Nous avons une relation étroite et en même temps conflictuelle avec le parti socialiste. Nous gérons de nombreuses régions et villes ensemble avec des difficultés, des remises en cause, mais aussi avec loyauté et engagement.

Je voterai avec détermination pour Sègolène Royal et vous engage à faire de même. J'ai commis les mois précédents plusieurs articles plus ou moins critiques sur ses positions.

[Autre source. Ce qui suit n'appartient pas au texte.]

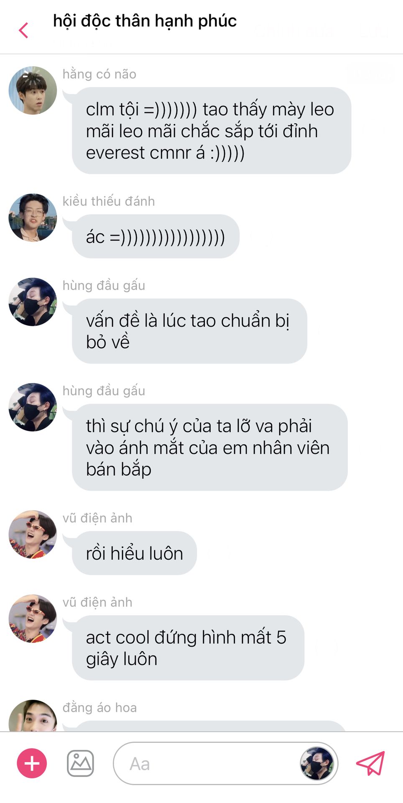This screenshot has height=803, width=403.
Task: Send message with the paper plane icon
Action: [370, 763]
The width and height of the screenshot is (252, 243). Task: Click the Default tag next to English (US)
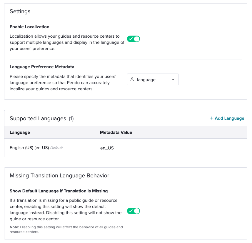[56, 148]
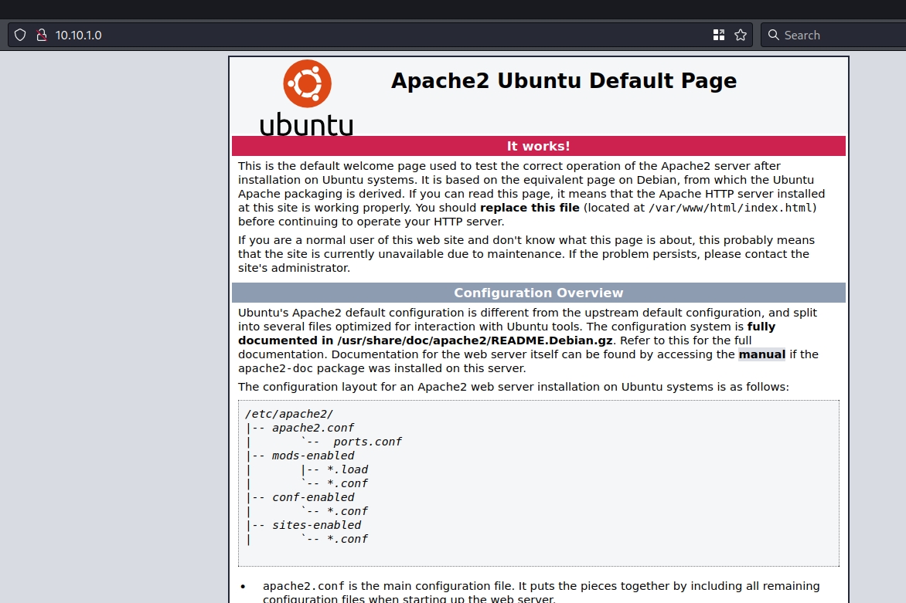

Je crois que beaucoup n'acceptent pas qu'une femme de caractère ait pu se hisser à un tel niveau et je n'ai jamais vraiment été choqué par ses déclarations sauf peut-être sur la rapidité de la justice chinoise.

Dès le début de cette campagne, j'espérai avoir à voter Ségolène Royal au second tour de cette élection, cela signifiait que nos combats communs n'étaient pas sans issues. Plus de 5% des suffrages auraient été préférables pour la promotion de nos valeurs mais comme nous avons été collectivement incapables de briser le plafond promis par les sondages, nous ne pouvons pas reprocher aux autres candidats nos propres faiblesses.

Nous présenterons des candidats écologistes dans toutes les circonscriptions du département. Les verts constitueront toujours une force avec laquelle il faut compter car nos idées ne sont pas solubles et la pertinence de nos combats ne s'évanouira pas. La crise écologique est là. Elle se développe durablement. Nicolas Sarkozy nous accompagnerait au bord du précipice, peut-être un peu plus loin, Ségolène Royal avec des verts forts et bien représentés, grâce à vous, peut faire beaucoup pour enrayer le mécanisme infernal justement dénoncé par nous depuis notre création.